Pierre-Jean BENGHOZI, Françoise BENHAMOU
octobre 2008
12 p.

Le format et les réseaux numériques bousculent l’économie des industries culturelles : du consommateur aux éditeurs et producteurs, voire aux créateurs, en déstabilisant d’abord le segment de la distribution. Le commerce en ligne de biens culturels physiques et la distribution numérique de biens culturels numérisés (musique et vidéo) changent la donne économique et culturelle. La réduction des coûts de stockage et l’extension de la mise à disposition d’œuvres favoriseraient le glissement d’une économie de star system, économie d’aléas concentrant l’attention et les résultats sur des hits ou best-sellers, à une économie de la diversité où la pluralité des goûts s’apparierait à une diversité accrue des offres. Telle est la promesse de l’hypothèse de la long tail (longue traîne) sur laquelle des industries culturelles s’interrogent et de nouveaux entrants fondent leurs modèles. Il était nécessaire de chercher à vérifier l’une des hypothèses les plus débattues et potentiellement féconde de l’économie numérique.

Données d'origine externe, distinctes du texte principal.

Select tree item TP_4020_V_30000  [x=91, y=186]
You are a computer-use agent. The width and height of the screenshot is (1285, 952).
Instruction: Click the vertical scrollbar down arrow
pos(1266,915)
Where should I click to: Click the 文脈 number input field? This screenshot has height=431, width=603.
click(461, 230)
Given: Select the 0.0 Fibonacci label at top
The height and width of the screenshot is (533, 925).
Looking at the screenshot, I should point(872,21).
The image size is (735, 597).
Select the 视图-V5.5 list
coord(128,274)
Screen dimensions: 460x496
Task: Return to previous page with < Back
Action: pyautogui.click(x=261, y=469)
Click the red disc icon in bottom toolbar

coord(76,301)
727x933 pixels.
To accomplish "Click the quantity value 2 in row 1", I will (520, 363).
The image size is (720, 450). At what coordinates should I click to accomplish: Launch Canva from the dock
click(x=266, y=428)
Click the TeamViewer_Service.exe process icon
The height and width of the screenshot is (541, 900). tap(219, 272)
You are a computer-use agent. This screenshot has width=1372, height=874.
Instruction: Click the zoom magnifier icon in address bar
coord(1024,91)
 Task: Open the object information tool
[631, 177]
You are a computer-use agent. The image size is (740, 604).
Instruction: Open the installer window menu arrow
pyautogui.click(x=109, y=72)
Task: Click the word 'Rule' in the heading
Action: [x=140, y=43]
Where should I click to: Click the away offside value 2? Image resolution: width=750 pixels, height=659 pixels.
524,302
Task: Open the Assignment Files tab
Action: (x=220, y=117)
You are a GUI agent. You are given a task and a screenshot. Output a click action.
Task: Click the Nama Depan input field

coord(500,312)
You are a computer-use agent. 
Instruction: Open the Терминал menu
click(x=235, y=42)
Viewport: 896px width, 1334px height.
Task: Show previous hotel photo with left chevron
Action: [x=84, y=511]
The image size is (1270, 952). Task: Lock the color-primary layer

En 2004, le rédacteur en chef du magazine Wired, Chris Anderson, lance l’hypothèse que l’internet permet de rassembler virtuellement des publics dispersés pour des produits culturels qui ne sont jamais amortis, du fait de l’étroitesse de leurs marchés. L’agrégation des ventes de ces produits deviendrait alors rentable. Cette hypothèse, baptisée la longue traîne, a séduit et ouvert des perspectives nouvelles aux marchés des biens culturels, nourrissant l’idée que les sites de ventes en ligne constitueraient une chance pour la diversité culturelle. Le présent article fait le point, à partir des résultats de publications académiques et de deux études inédites, sur les premières vérifications de l’hypothèse de la longue traîne. Les auteurs soulignent que, malgré son caractère séduisant, les données ne confortent qu’à la marge l’hypothèse formulée par Chris Anderson.

In 2004, the editor-in-chief of Wired magazine, Chris Anderson, first made the assumption that the internet was bringing together scattered markets for cultural products which had never hitherto been lucrative, due to their narrow market appeal. With sales of these products thus aggregated, he argued, they were now becoming profitable. Referred to as the Long Tail, this assumption proved persuasive and opened up new prospects for cultural-goods markets, promoting the idea that online sales could potentially increase cultural diversity. This article examines the initial research on the Long Tail assumption, drawing on the results of published academic works and two as-yet unpublished studies. The authors emphasize that, despite the appeal of this argument, the data only partially back up Chris Anderson’s assumption.